Text section:
## Start
- Teams: 12
- Finals site: Rutgers Stadium, Piscataway, New Jersey
- Champions: Johns Hopkins (7th title)
- Runner-up: Cornell (5th title game)
- Semifinalists: Maryland (11th Final Four) Syracuse (6th Final Four)
- Winning coach: Don Zimmerman (3rd title)
- MOP: Tim Goldstein, Cornell
- Attendance: 17,077 finals 49,782 total
- Top scorer: Tim Goldstein, Cornell (25 goals)

= 1987 NCAA Division I men's lacrosse tournament =

The 1987 NCAA Division I lacrosse tournament was the 17th annual tournament hosted by the National Collegiate Athletic Association to determine the team champion of men's college lacrosse among its Division I programs, held at the end of the 1987 NCAA Division I men's lacrosse season.

Johns Hopkins defeated Cornell in the championship game, 11–10. This was the seventh NCAA championship for Hopkins since tournament play began in 1971–and third in four years–and was also their twelfth appearance out of sixteen title matches.

The championship game was played at Rutgers Stadium at Rutgers University in Piscataway, New Jersey, with 16,901 fans in attendance.

==Overview==
Twelve NCAA Division I college men's lacrosse teams met after having played their way through a regular season, and for some, a conference tournament.
## End
Exercise details:
Copy word for word everything in the lacrosse tournament text from "- Winning coach: Don" down to "fans in attendance.". The items that come next are separate material with no tie to the lacrosse tournament text.

Data lines:
## Start
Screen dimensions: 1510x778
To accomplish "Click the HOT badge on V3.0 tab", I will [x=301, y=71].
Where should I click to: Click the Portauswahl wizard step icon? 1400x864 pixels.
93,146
## End
## Start
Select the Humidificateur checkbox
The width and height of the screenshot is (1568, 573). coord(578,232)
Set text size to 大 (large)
## End
## Start
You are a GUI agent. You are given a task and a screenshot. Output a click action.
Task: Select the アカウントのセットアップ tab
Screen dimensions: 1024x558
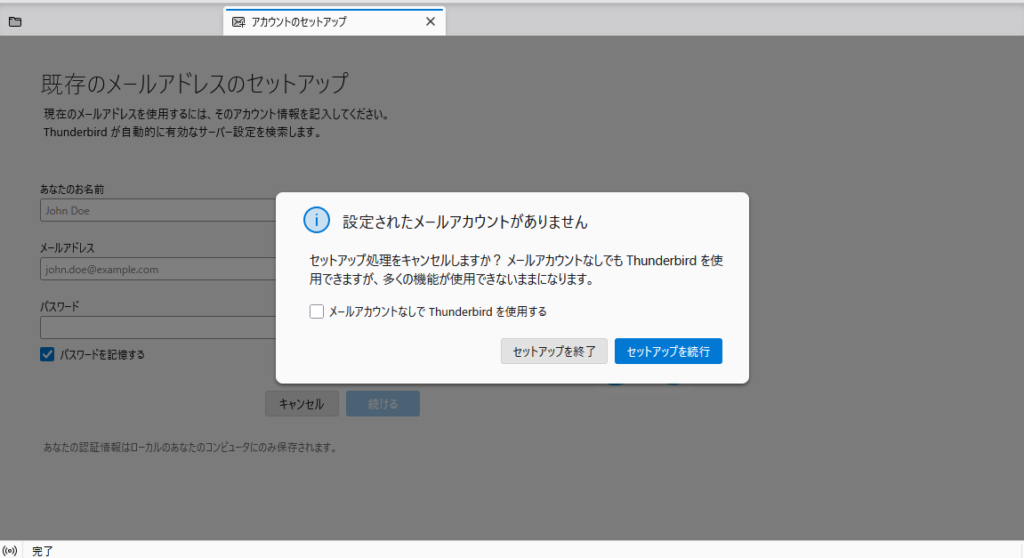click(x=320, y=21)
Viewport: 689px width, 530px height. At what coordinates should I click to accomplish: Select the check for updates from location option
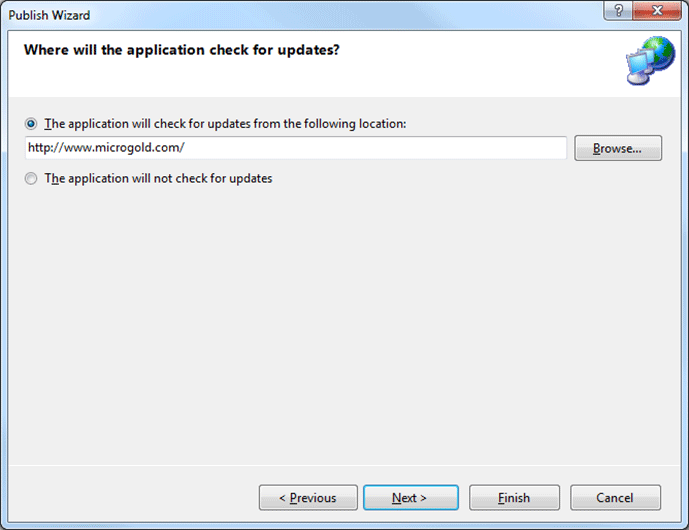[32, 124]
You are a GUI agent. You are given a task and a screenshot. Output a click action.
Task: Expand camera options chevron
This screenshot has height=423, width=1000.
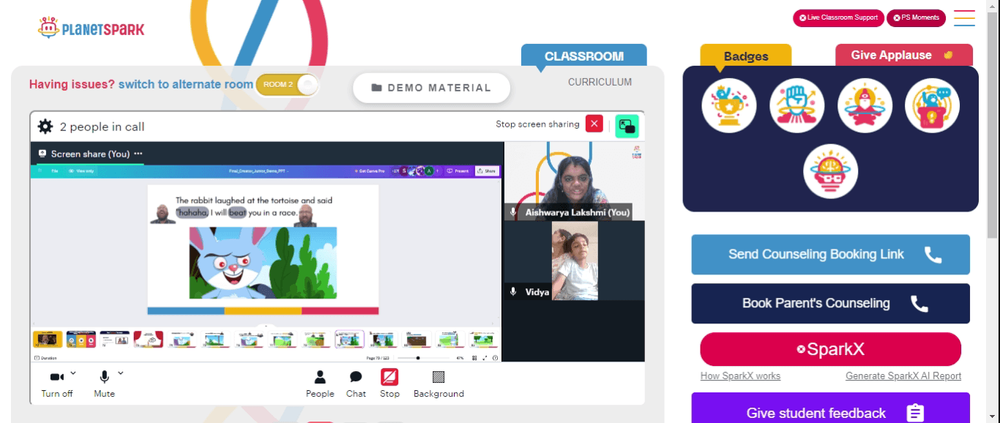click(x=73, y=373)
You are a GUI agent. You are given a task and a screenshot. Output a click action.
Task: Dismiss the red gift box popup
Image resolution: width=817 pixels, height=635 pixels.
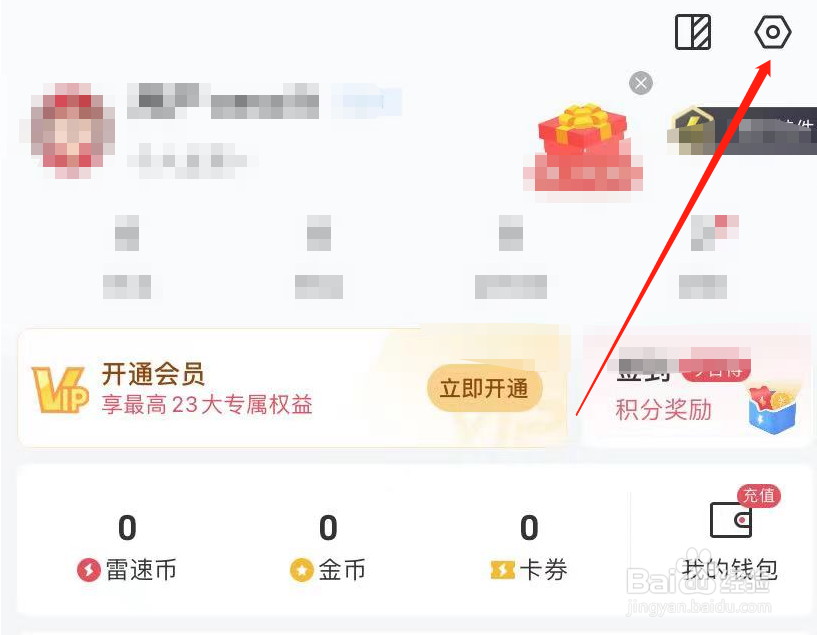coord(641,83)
## End
Problem solution:
- Winning coach: Don Zimmerman (3rd title)
- MOP: Tim Goldstein, Cornell
- Attendance: 17,077 finals 49,782 total
- Top scorer: Tim Goldstein, Cornell (25 goals)

= 1987 NCAA Division I men's lacrosse tournament =

The 1987 NCAA Division I lacrosse tournament was the 17th annual tournament hosted by the National Collegiate Athletic Association to determine the team champion of men's college lacrosse among its Division I programs, held at the end of the 1987 NCAA Division I men's lacrosse season.

Johns Hopkins defeated Cornell in the championship game, 11–10. This was the seventh NCAA championship for Hopkins since tournament play began in 1971–and third in four years–and was also their twelfth appearance out of sixteen title matches.

The championship game was played at Rutgers Stadium at Rutgers University in Piscataway, New Jersey, with 16,901 fans in attendance.